● TASK STATEMENT
Reproduce word for word the part of the R overview notes below that runs from "Topics for Today" to "AT&T Bell Labs.".

● READING TEXT

==================================================

Week 1: R Overview

POP88162 Introduction to Quantitative Research Methods

Tom Paskhalis

Department of Political Science, Trinity College Dublin

Topics for Today

  • History of R
  • R operators and operations
  • R objects and assignment
  • Scripts and R Markdown

R Background

  • S (for statistics) is a programming language for statistical analysis developed in 1976 in AT&T Bell Labs.
  • Original S language and its extension S-PLUS were closed source.
  • In 1991 Ross Ihaka and Robert Gentleman began developing R, an open-source alternative to S.

R Basics

  • R is an free and open-source programming language
  • With a focus on statistical analysis
  • R is often used for interactive data analysis (one command at a time)
  • But it also permits to execute entire scripts in batch mode
  • Example R code:
2 + 3
[1] 5

Operators

Key operators in R are:

  • Arithmetic (+, -, *, ^, /, %/%, %%, %*%)
  • Boolean (&, &&, |, ||, !)
  • Relational (==, !=, >, >=, <, <=)
  • Assignment (<-, <<-, =)
  • Membership (%in%)

Mathematical Operations

Arithmetic operations in R:

1 + 1
[1] 2
5 - 3
[1] 2
6 / 2
[1] 3
4 * 4
[1] 16

Scientific Notation

\(5^2 = 5 \times 5 = 25\)

5 ^ 2
[1] 25

\(5^{-2} = \frac{1}{5^2} = \frac{1}{5 \times 5} = \frac{1}{25} = 0.04\)

5 ^ -2
[1] 0.04

\(5 \times 10^{-2} = 5 \times \frac{1}{10^2} = 5 \times \frac{1}{100} = \frac{5}{100} = 0.05\)

5 * 10 ^ -2
[1] 0.05

\(5 \times 10^{-3} = \frac{5}{1000} = 0.005\)

5 * 10 ^ -3
[1] 0.005

\(5 \times 10^{-4} = \frac{5}{10000} = 0.0005\)

5 * 10 ^ -4
[1] 5e-04

Logical Operations

3 != 1 # Not equal
[1] TRUE
3 > 3 # Greater than
[1] FALSE
# True if either first OR second operand is True, False otherwise
FALSE | TRUE
[1] TRUE
# R also treats F and T as Boolean, but
# it is not recommended due to poor legibility
F | T
[1] TRUE
# True if both first AND second operand are True, False otherwise
FALSE & TRUE
[1] FALSE
# Combining 3 Boolean expressions
3 > 3 | 3 >= 3
[1] TRUE

R Objects

Everything that exists in R is an object.

John Chambers

  • Fundamentally, everything you are dealing with in R is an object.
  • That includes individual variables, datasets, functions and many other classes of objects.
  • The key reference to an object is its name.
  • Typically, the reference is established through assignment operation.

Assignment Operations

  • <- is the standard assignment operator in R.
  • While = is also supported it is not recommended.
x <- 3
x
[1] 3
census <- read.csv("./data/census.csv")

R and Development Environments

  • There is some choice of integrated development environments (IDEs) for R (StatET, ESS, R Commander).

==================================================

● PROVIDED DATA
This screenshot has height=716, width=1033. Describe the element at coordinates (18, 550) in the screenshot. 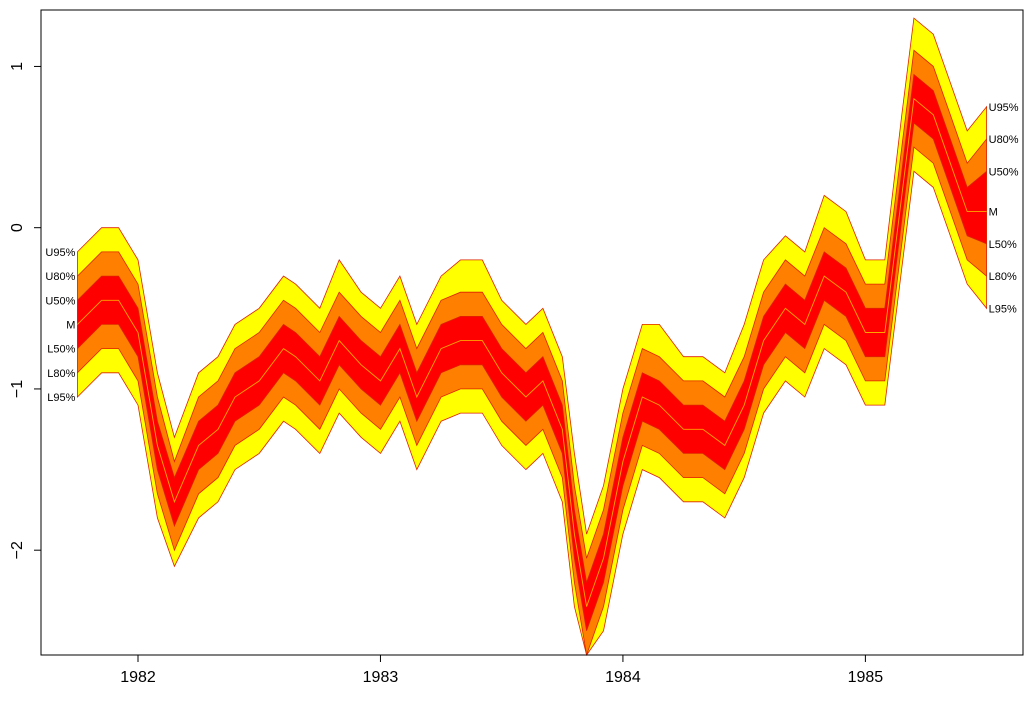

==================================================

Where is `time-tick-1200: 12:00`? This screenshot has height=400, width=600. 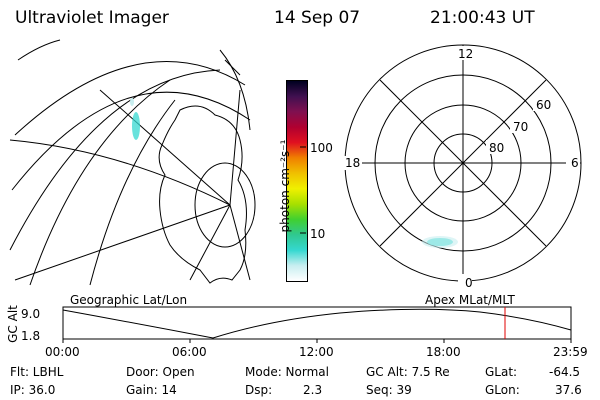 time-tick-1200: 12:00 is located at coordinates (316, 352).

==================================================

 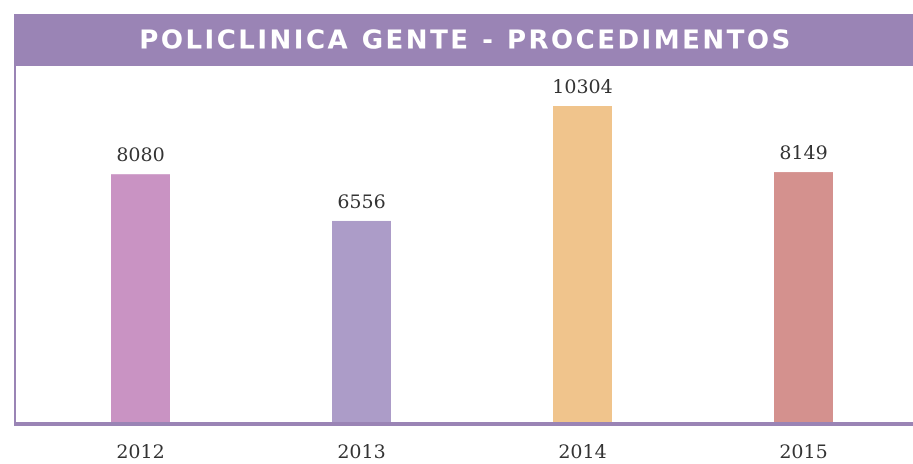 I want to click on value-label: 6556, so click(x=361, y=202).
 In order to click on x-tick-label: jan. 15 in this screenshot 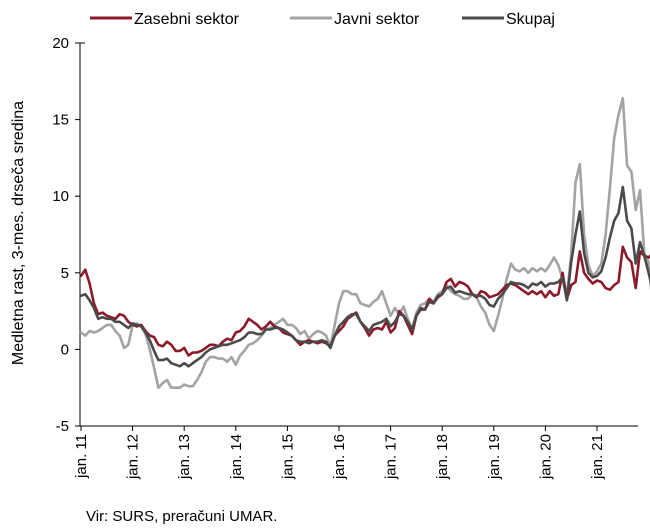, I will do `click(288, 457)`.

==================================================

● RESULT FOR THIS EXERCISE
Topics for Today

  • History of R
  • R operators and operations
  • R objects and assignment
  • Scripts and R Markdown

R Background

  • S (for statistics) is a programming language for statistical analysis developed in 1976 in AT&T Bell Labs.